Given data below:
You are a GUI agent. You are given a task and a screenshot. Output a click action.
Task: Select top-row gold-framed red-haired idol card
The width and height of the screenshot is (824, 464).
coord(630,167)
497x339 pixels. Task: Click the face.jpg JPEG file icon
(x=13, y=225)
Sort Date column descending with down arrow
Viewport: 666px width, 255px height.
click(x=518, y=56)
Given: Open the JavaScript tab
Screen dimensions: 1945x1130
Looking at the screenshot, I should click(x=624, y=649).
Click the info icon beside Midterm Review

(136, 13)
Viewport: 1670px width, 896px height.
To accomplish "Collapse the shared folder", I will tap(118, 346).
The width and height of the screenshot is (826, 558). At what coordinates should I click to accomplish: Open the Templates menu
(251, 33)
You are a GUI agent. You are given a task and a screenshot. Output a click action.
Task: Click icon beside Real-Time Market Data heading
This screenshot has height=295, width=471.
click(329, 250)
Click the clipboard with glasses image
End of Given data.
Search the entries for the line holding "Given: Open the JavaScript tab". Return that line and the ones after it through the last, exactly.

_Solution to this problem_
Given: Open the JavaScript tab
Screen dimensions: 1945x1130
Looking at the screenshot, I should click(x=624, y=649).
Click the info icon beside Midterm Review

(136, 13)
Viewport: 1670px width, 896px height.
To accomplish "Collapse the shared folder", I will tap(118, 346).
The width and height of the screenshot is (826, 558). At what coordinates should I click to accomplish: Open the Templates menu
(251, 33)
You are a GUI agent. You are given a task and a screenshot. Output a click action.
Task: Click icon beside Real-Time Market Data heading
This screenshot has height=295, width=471.
click(329, 250)
Click the clipboard with glasses image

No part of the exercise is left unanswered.